Il segretario generale della Fondazione Ania, Umberto Guidoni spiega: ‘’La tutela delle utenze deboli della strada è un problema comune in tutto il mondo. Ciclisti e pedoni sono le categorie che rischiano di più di essere investite. In 10 anni sulle strade britanniche sono morti 1.275 ciclisti e, dalle statistiche europee, risulta che nel solo 2010 si sono registrate 104 vittime in incidenti che hanno coinvolto biciclette. In Italia lo scenario è ancora più negativo: nel 2010 sono morti 263 ciclisti (6% del totale dei morti), 2.556 nel corso dell’ultimo decennio. Più del doppio di quelle registrate in Gran Bretagna. Questi dati dimostrano che nel nostro Paese si deve fare ancora molto in termini di prevenzione, ma anche di comunicazione e sensibilizzazione’’.

Per le strade italiane circolano oltre 11 milioni di biciclette. A livello europeo, nel 2010, il nostro Paese si colloca al terzo posto per la mortalità stradale dei ciclisti, preceduto solo dalla Germania (462 morti) e dalla Polonia (280). Situazione migliore in Romania (182), Francia (147), Olanda (138) e Gran Bretagna (104).

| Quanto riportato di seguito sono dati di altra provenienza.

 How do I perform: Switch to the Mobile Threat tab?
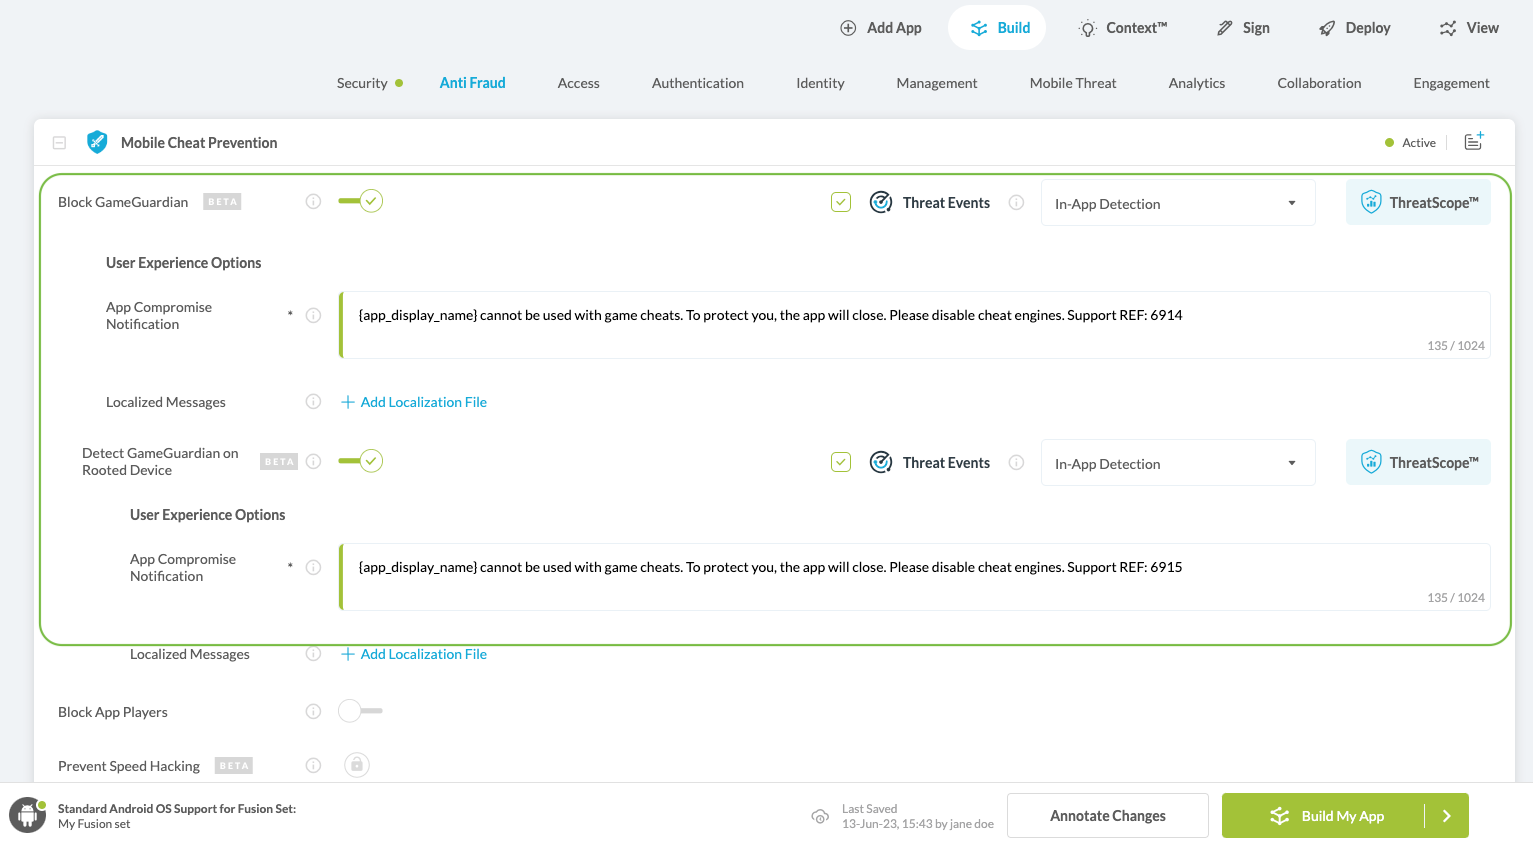point(1072,83)
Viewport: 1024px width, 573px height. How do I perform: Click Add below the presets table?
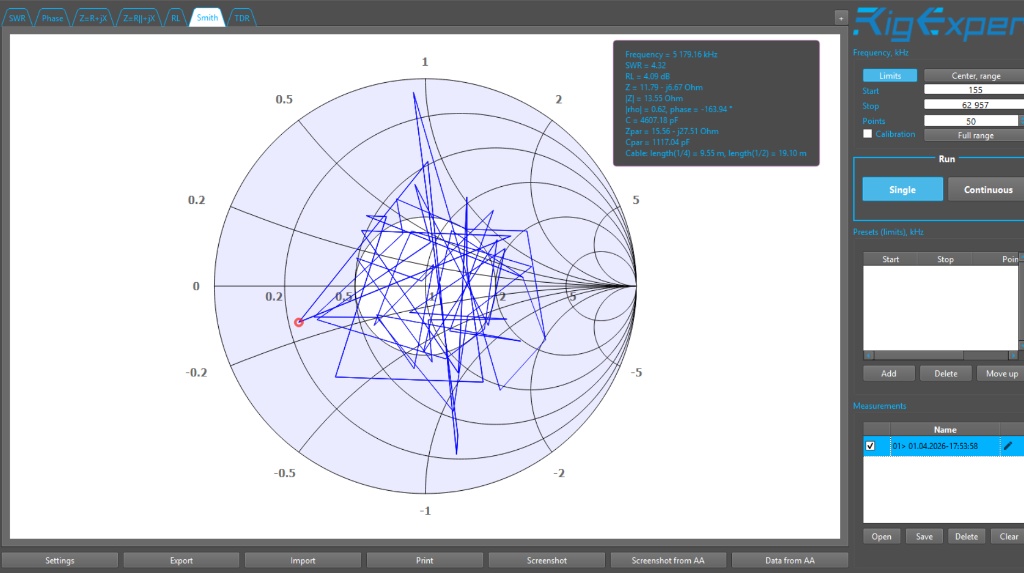pyautogui.click(x=888, y=374)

Indispensabile, secondo il segretario generale della Fondazione Ania, il rispetto delle regole della strada, supportato dal completamento dell’iter legislativo per l’introduzione del reato di omicidio stradale in quei casi in cui gli incidenti sono causati dalla guida in stato psicofisico molto alterato o da una velocità molto al di sopra dei limiti.